You can tweak the voice_settings by changing the similarity_boost (how closely the voice should match a specific style) and speaker_boost (boost the speaker’s energy).

"voice_settings": {
    "similarity_boost": 0.85,
    "speaker_boost": false
}

3. Handling Latency

If you’re dealing with real-time applications like chatbots, you might need to consider latency. Using the model_id turbo speeds up the process but might slightly reduce the audio quality.

Step 4: Testing the Output

Once you run the script, you should see the following in your terminal:

Audio file saved as output.mp3

You can then listen to the generated speech by playing output.mp3 in your preferred media player.

Step 5: Next Steps

Once you’re familiar with the basics, you can explore more advanced topics:

Dynamic Voices: Query the API for available voices and let users select one dynamically.
Enhanced Voice Customization: Use the voice_settings to adjust similarity_boost and speaker_boost for more natural-sounding output.
Streaming: Rather than saving the audio file locally, you can stream the audio directly in your application, which is particularly useful for chatbots or voice assistants.

Step 6: Using ElevenLabs with Python

If you’re also working with Python, ElevenLabs offers Python support as well. You can check out the Python SDK or use raw HTTP requests to make API calls in a similar fashion to the JavaScript approach. For more details, visit their docs.

Conclusion

This tutorial showed you how to get started with the ElevenLabs Text-to-Speech API using JavaScript.
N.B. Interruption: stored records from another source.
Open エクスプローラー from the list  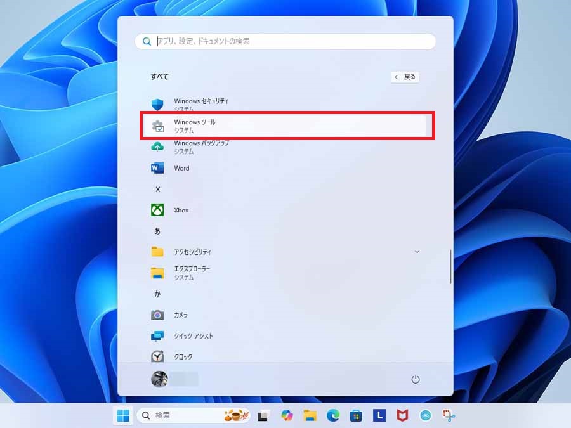pos(192,273)

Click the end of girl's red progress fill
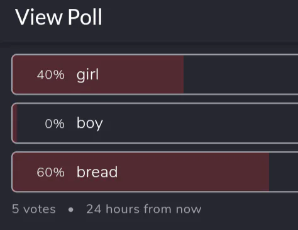[182, 74]
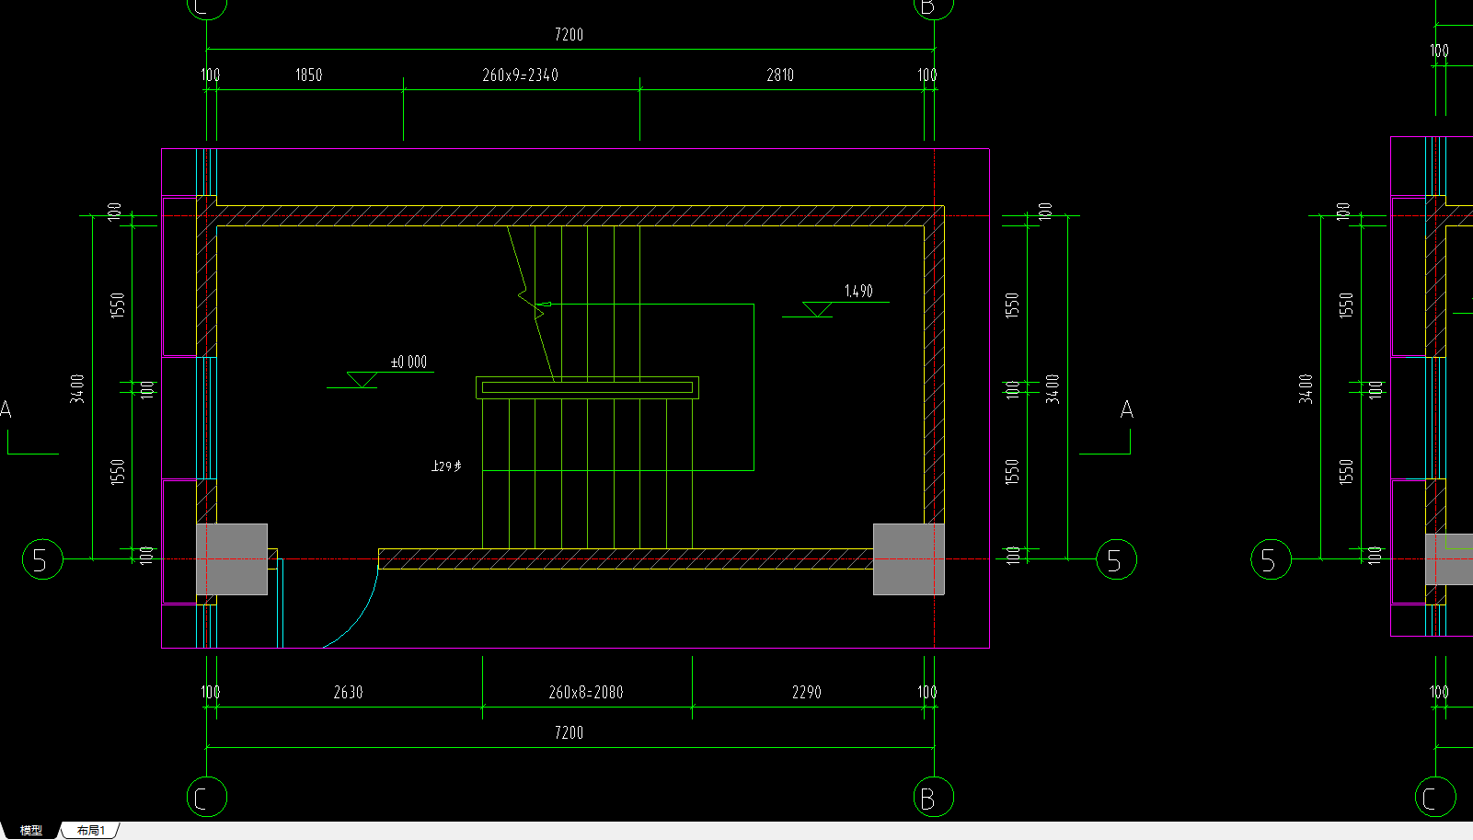Select the top 7200 dimension text
This screenshot has height=840, width=1473.
[x=569, y=35]
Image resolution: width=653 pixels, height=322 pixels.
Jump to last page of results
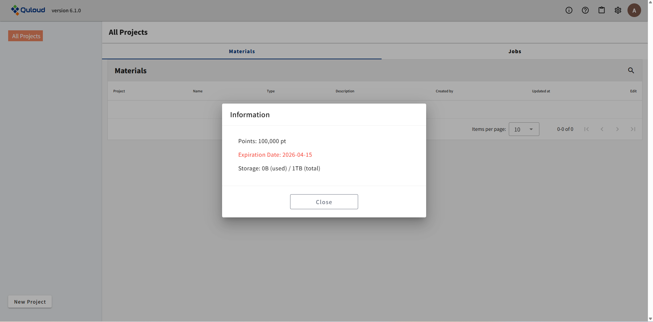coord(633,129)
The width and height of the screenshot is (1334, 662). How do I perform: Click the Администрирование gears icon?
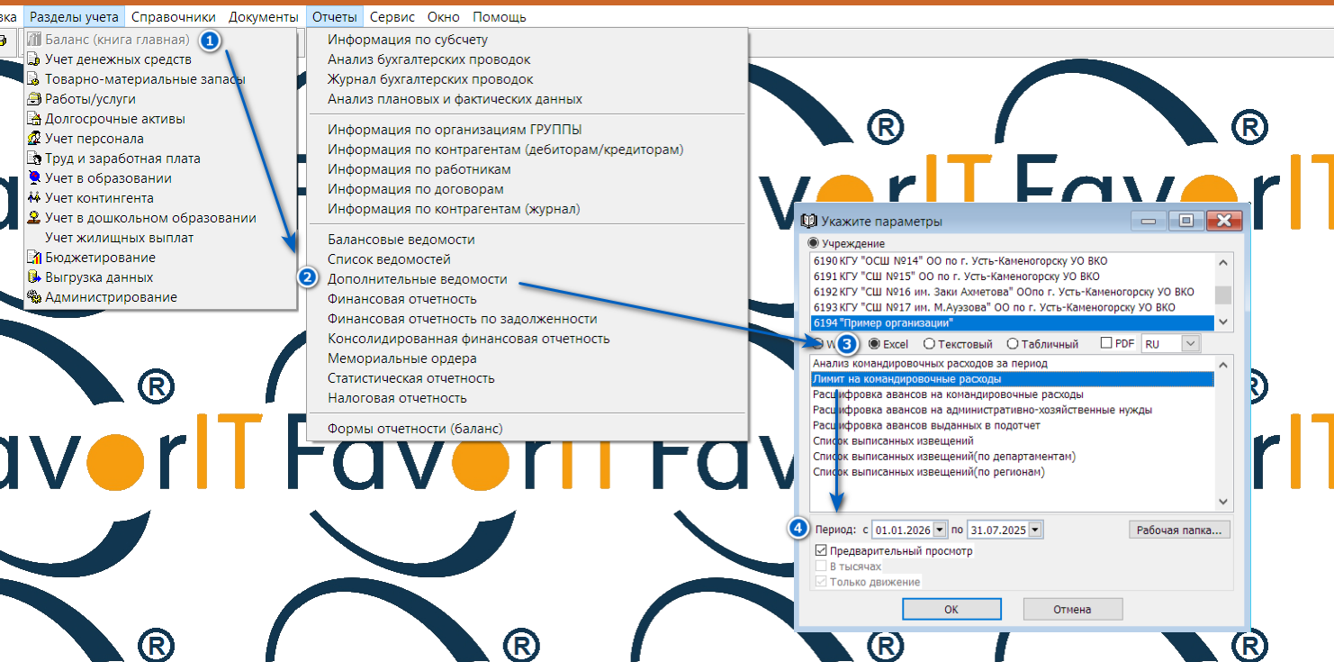(34, 297)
With the ability to synthesize high-quality voices, this API is a powerful tool for projects that need AI-driven audio, whether you’re building chatbots, audiobooks, or any other application that needs TTS capabilities.

Check out the full API documentation at docs.elevenlabs.io for more details on advanced features and customization options.

Does ElevenLabs have an API?

Yes, ElevenLabs offers a text-to-speech API that developers can use to convert text into high-quality, lifelike AI voices. The API supports various customization options, including choosing different voices (voice_id), models (model_id), and parameters like similarity_boost to adjust the voice output. You can use it for applications like chatbots, audiobooks, and podcasts.

Is there a free text-to-speech API?

ElevenLabs offers a free tier with limited usage. With this free tier, you can access the text-to-speech API and experiment with generating speech, but it’s subject to usage limits like character count or daily requests. For larger-scale or commercial applications, you may need to upgrade to a paid plan.

How to convert text to speech using JavaScript?

You can convert text to speech using JavaScript by making a request to a text-to-speech API, like the one offered by ElevenLabs. Here’s how:
Set up a Node.js environment and install dependencies like axios or use the ElevenLabs SDK.
Make an API request to ElevenLabs’ text-to-speech endpoint, providing your API key, text, and voice parameters.
Process the audio response, which will come in an audio format like MP3 or WAV.